I have some problems with the behavior of the actor pool. I’am using it for accessing a key/value store (based on LMDB). For increasing the read performance I ‘am using a set of workers. But dispatching the read requests properly seems to be a problem with the current implementation. Not all the requests are satisfied in the same time. The fastest are around 2 usec while the slowest (disk access) could be 1000 times slower! Using a round robin strategy for example is not optimal, since the requests waiting behind a slow request will get delayed while other workers probably have nothing to do.
This problem can’t be solved by a modified dispatching strategy (just improved).

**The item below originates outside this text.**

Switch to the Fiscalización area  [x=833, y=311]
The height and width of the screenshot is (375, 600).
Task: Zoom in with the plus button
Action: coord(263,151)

Ideally there should be a single central queue where all the workers are consuming the next message.
Are there plans to implement such a pool? Or are the available MPMC queues not fast enough?
Hi Dominik,
Thank you for the explanation. At the moment we are working with the current actor pool. As long as all the data does fit in the memory of our servers it’s fine. Most of the clients of our PushServers are connected via WWAN, so small variations in speed do not count.
You are right, a local concurrency pool would be the best performing solution for our problem.
The streaming engine does sound interesting. Does this mean actors would be connected by something like a pipe with flow control?
-Gerry
Hi,
I’am looking forward to the new CAF features. Clustering is something we need too. One part of our server is using the RAFT protocol to synchronize the key/value store inside a cluster. Unfortunately I haven’t found the time to rewrite the RAFT part to use the CAF.